■ **Selected text**:
We can derive the absolute reflectance then by multiplying our field measurements by the spectral reflectance of the panel for each wavelength. We can use this file to convert our measurements as follows. We are creating new dataframes that will host the corrected values, but the original dataframe can be corrected without having to assign a new identifier! 

In [None]:
reference_panel = pd.read_csv((os.path.join(cwd, "SRT_44.csv")), index_col = "wavelength") 
AbsoluteRef_DrydenEM = DrydenEndMembers.data.mul(reference_panel['Reflectance'], axis = 0)

Let's compare a few of the relative reflectance spectra, in the dataframe **DrydenEndMembers**, with their corresponding, corrected spectra in **AbsoluteRef_DrydenEM**.  We can achieve this by calling specific columns in our uncorrected and corrected dataframes, concatenating them, and then comparing:

In [None]:
Relative = DrydenEndMembers.data[['Brashes.0000_moc', 'MossPatches.0000_moc',
                                  'soiltrue.0000_moc', 'vegetation.0000_moc' ]].copy().add_suffix('_Relative')

Absolute = AbsoluteRef_DrydenEM[['Brashes.0000_moc', 'MossPatches.0000_moc',
                                 'soiltrue.0000_moc', 'vegetation.0000_moc' ]].copy().add_suffix('_Absolute')


Relative_vs_Absolute = pd.concat([Relative, Absolute], axis=1)

Relative_vs_Absolute.head()
Relative_vs_Absolute.plot(figsize=(12, 6), legend = True, ylim=(0.0,0.45), xlim=(350, 2500))
plt.legend(bbox_to_anchor=(1.05, 1), loc='upper left')

■ **Supplied material**:
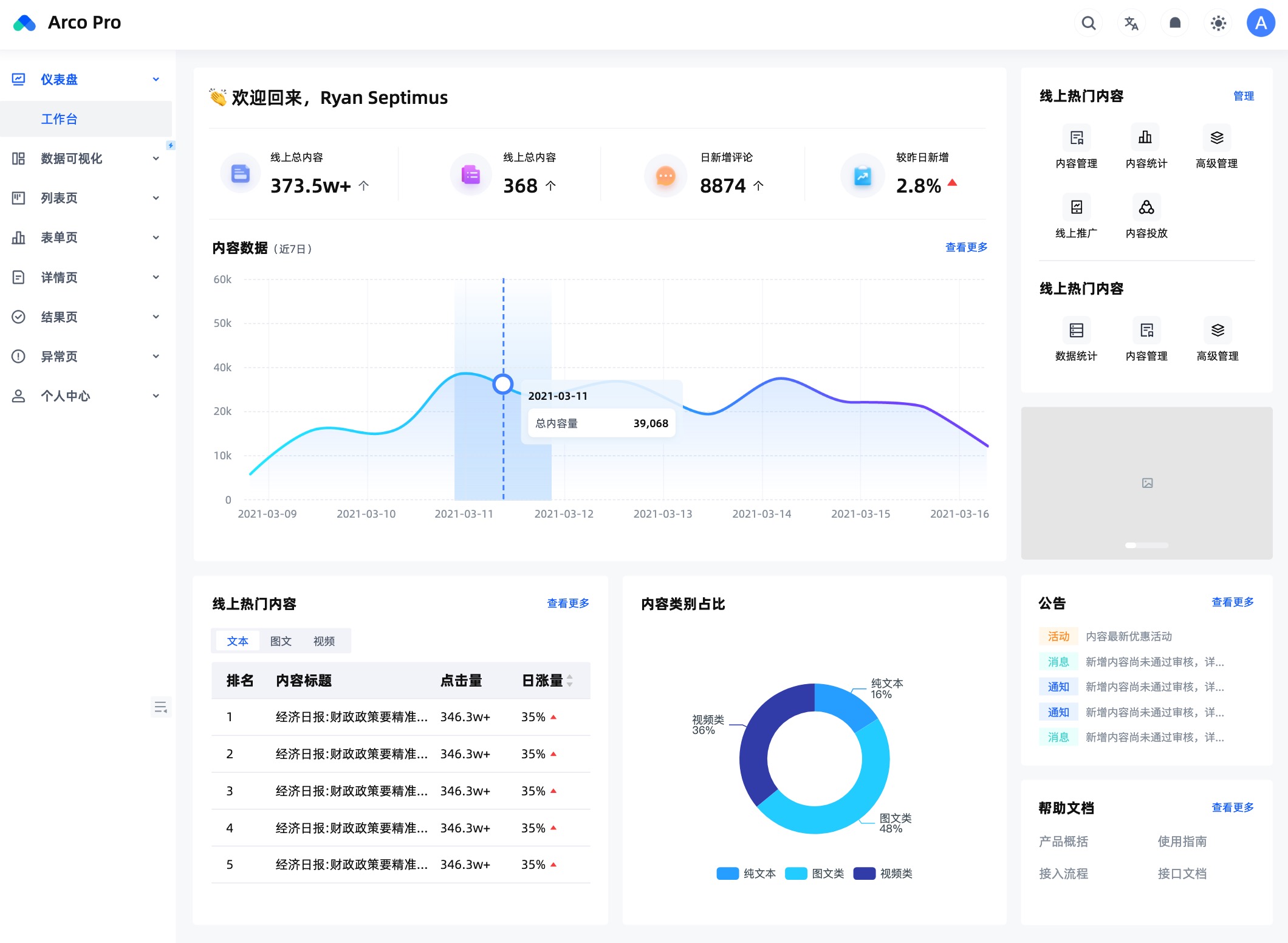Collapse the sidebar menu using fold icon
1288x943 pixels.
click(160, 707)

■ **Required task**: Revise the reflectance-correction text from the passage starting at "Let's compare a" and ending at "Relative_vs_Absolute.head()", changing "concatenating" to "merging". Work only from the reflectance-correction text and not from the data.

■ **Task result**:
Let's compare a few of the relative reflectance spectra, in the dataframe **DrydenEndMembers**, with their corresponding, corrected spectra in **AbsoluteRef_DrydenEM**.  We can achieve this by calling specific columns in our uncorrected and corrected dataframes, merging them, and then comparing:

In [None]:
Relative = DrydenEndMembers.data[['Brashes.0000_moc', 'MossPatches.0000_moc',
                                  'soiltrue.0000_moc', 'vegetation.0000_moc' ]].copy().add_suffix('_Relative')

Absolute = AbsoluteRef_DrydenEM[['Brashes.0000_moc', 'MossPatches.0000_moc',
                                 'soiltrue.0000_moc', 'vegetation.0000_moc' ]].copy().add_suffix('_Absolute')


Relative_vs_Absolute = pd.concat([Relative, Absolute], axis=1)

Relative_vs_Absolute.head()